DOCUMENT TEXT
───
From 653a6755f940f0856abac05eba22b558b39187cf Mon Sep 17 00:00:00 2001
From: Taylor R Campbell <riastradh@NetBSD.org>
Date: Fri, 21 Jan 2022 12:09:14 +0000
Subject: [PATCH 24/39] specfs: Resolve a race between close and a failing
 reopen.

---
 sys/miscfs/specfs/spec_vnops.c | 71 +++++++++++++++++++++++++++++-----
 sys/miscfs/specfs/specdev.h    |  1 +
 2 files changed, 63 insertions(+), 9 deletions(-)

diff --git a/sys/miscfs/specfs/spec_vnops.c b/sys/miscfs/specfs/spec_vnops.c
index b5c0bd9adc6c..303d1e47a946 100644
--- a/sys/miscfs/specfs/spec_vnops.c
+++ b/sys/miscfs/specfs/spec_vnops.c
@@ -258,6 +258,7 @@ spec_node_init(vnode_t *vp, dev_t rdev)
 		sd->sd_refcnt = 1;
 		sd->sd_opencnt = 0;
 		sd->sd_bdevvp = NULL;
+		sd->sd_opened = false;
 		sn->sn_dev = sd;
 		sd = NULL;
 	} else {
@@ -518,6 +519,7 @@ spec_open(void *v)
 	spec_ioctl_t ioctl;
 	u_int gen;
 	const char *name;
+	bool needclose = false;
 	struct partinfo pi;
 	
 	l = curlwp;
@@ -688,12 +690,9 @@ spec_open(void *v)
 	 * must fail with EBADF.
 	 *
 	 * Otherwise, if opening it failed, back out and release the
-	 * open reference.
-	 *
-	 * XXX This is wrong -- we might release the last open
-	 * reference here, but we don't close the device.  If only this
-	 * thread's call to open failed, that's fine, but we might
-	 * have:
+	 * open reference.  If it was ever successfully opened and we
+	 * got the last reference this way, it's now our job to close
+	 * it.  This might happen in the following scenario:
 	 *
 	 *	Thread 1		Thread 2
 	 *	VOP_OPEN
@@ -710,21 +709,54 @@ spec_open(void *v)
 	 *	  release vnode lock
 	 *				  acquire vnode lock
 	 *				  --sd_opencnt == 0
-	 *				  but no .d_close (***)
───
SOURCE MATERIAL
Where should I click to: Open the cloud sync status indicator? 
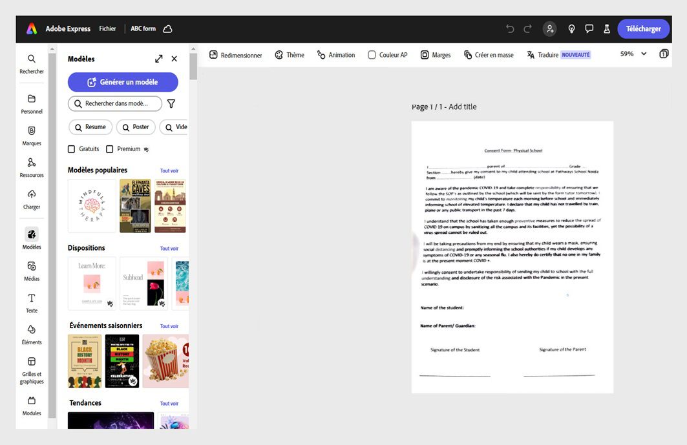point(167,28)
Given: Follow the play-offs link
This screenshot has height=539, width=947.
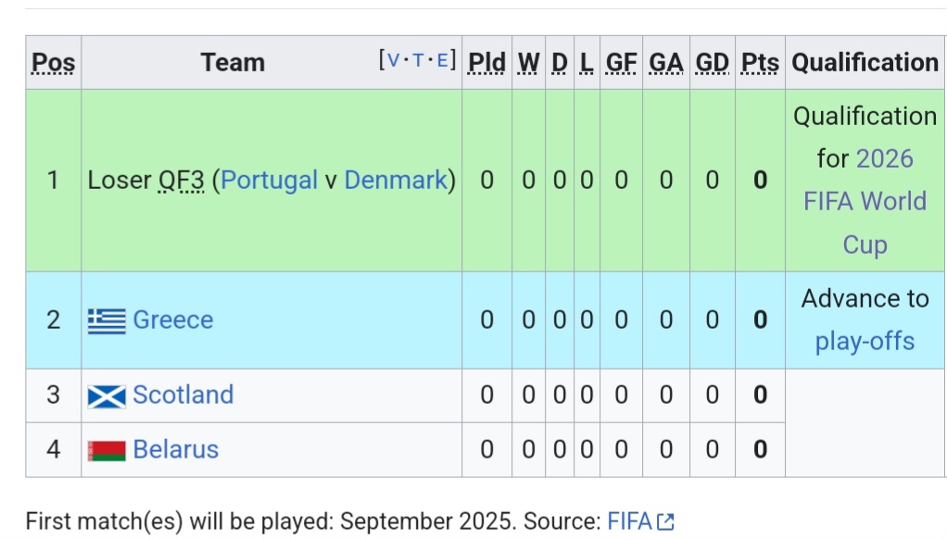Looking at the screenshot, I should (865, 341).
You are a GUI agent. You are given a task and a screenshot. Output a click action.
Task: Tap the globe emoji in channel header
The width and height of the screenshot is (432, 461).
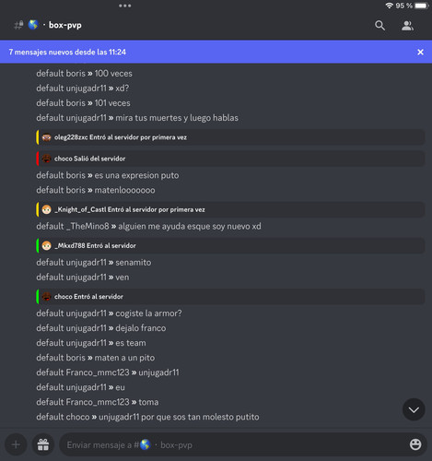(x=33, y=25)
───
WHAT YOU WILL DO
(A) Can you copy the records that follow the specfs patch line for line, omitting the pictures?
(B) Could you carry the specfs patch forward from its last line?

THE ANSWERS
(A)
Where should I click to: Open the cloud sync status indicator? 
point(167,28)
Given: Follow the play-offs link
This screenshot has height=539, width=947.
Looking at the screenshot, I should (865, 341).
You are a GUI agent. You are given a task and a screenshot. Output a click action.
Task: Tap the globe emoji in channel header
The width and height of the screenshot is (432, 461).
(x=33, y=25)

(B)
+	 *
+	 * We can't resolve this by making spec_close wait for .d_open
+	 * to complete before examining sd_opencnt, because .d_open can
+	 * hang indefinitely, e.g. for a tty.
 	 */
 	mutex_enter(&device_lock);
 	if (sn->sn_gone) {
 		if (error == 0)
 			error = EBADF;
-	} else if (error != 0) {
+	} else if (error == 0) {
+		sd->sd_opened = true;
+	} else if (sd->sd_opencnt == 1 && sd->sd_opened) {
+		/*
+		 * We're the last reference to a _previous_ open even
+		 * though this one failed, so we have to close it.
+		 * Don't decrement the reference count here --
+		 * spec_close will do that.
+		 */
+		KASSERT(sn->sn_opencnt == 1);
+		needclose = true;
+	} else {
 		sd->sd_opencnt--;
 		sn->sn_opencnt--;
 		if (vp->v_type == VBLK)
 			sd->sd_bdevvp = NULL;
-
 	}
 	mutex_exit(&device_lock);
 
+	/*
+	 * If this open failed, but the device was previously opened,
+	 * and another thread concurrently closed the vnode while we
+	 * were in the middle of reopening it, the other thread will
+	 * see sd_opencnt > 0 and thus decide not to call .d_close --
+	 * it is now our responsibility to do so.
+	 *
+	 * XXX The flags passed to VOP_CLOSE here are wrong, but
+	 * drivers can't rely on FREAD|FWRITE anyway -- e.g., consider
+	 * a device opened by thread 0 with O_READ, then opened by
+	 * thread 1 with O_WRITE, then closed by thread 0, and finally
+	 * closed by thread 1; the last .d_close call will have FWRITE
+	 * but not FREAD.  We should just eliminate the FREAD/FWRITE
+	 * parameter to .d_close altogether.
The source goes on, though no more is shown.